TOKYO - Bangladeshi Prime Minister Sheikh Hasina said Wednesday she was ready to work with her new Indian counterpart Narendra Modi, despite his hardline image.
Hasina, who is serving as premier for the third time, said she has dealt with four different Indian governments - "This is the fifth one" - and was keen to maintain a working relationship with her powerful and populous neighbour.
"He has his own ideas. Now he has become the prime minister of India, I hope he will also act as the prime minister of India," she told a press conference in Tokyo, on the fourth day of her visit to Japan.
Modi, sworn in Monday after a landslide election victory earlier this month, has an image as a hardliner, even within his own Hindu nationalist Bharatiya Janata Party (BJP).

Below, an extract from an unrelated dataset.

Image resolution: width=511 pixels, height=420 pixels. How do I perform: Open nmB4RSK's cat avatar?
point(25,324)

He is regarded with deep suspicion by many in Pakistan after deadly anti-Muslim riots erupted in his western fiefdom of Gujarat in 2002.

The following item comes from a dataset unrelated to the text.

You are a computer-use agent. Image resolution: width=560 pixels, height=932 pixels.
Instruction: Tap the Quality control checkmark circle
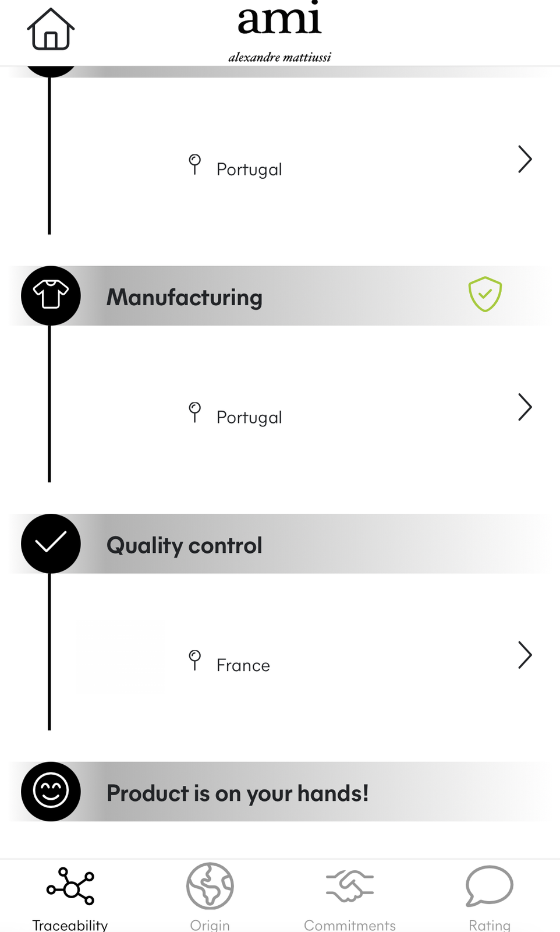[51, 543]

However, Hasina said Muslim-majority Bangladesh has had good relations with India where differences have been resolved through discussions, such as concluding a treaty on water resources.
"What I believe is that through bilateral discussions, if there is any problem, we can solve it," she said.
She stressed the region shares a "common enemy" in poverty, which it needs to fight through economic development.
"Bangladesh's foreign policy is very clear. Friendship to all, and malice to none," she said.
Hasina also suggested that Bangladesh was ready to withdraw its rival candidacy against Japan for a non-permanent member seat on the UN Security Council, if Japanese Prime Minister Shinzo Abe were to visit her nation.
Abe, who met with Hasina on Monday, gave $5.9 billion economic aid.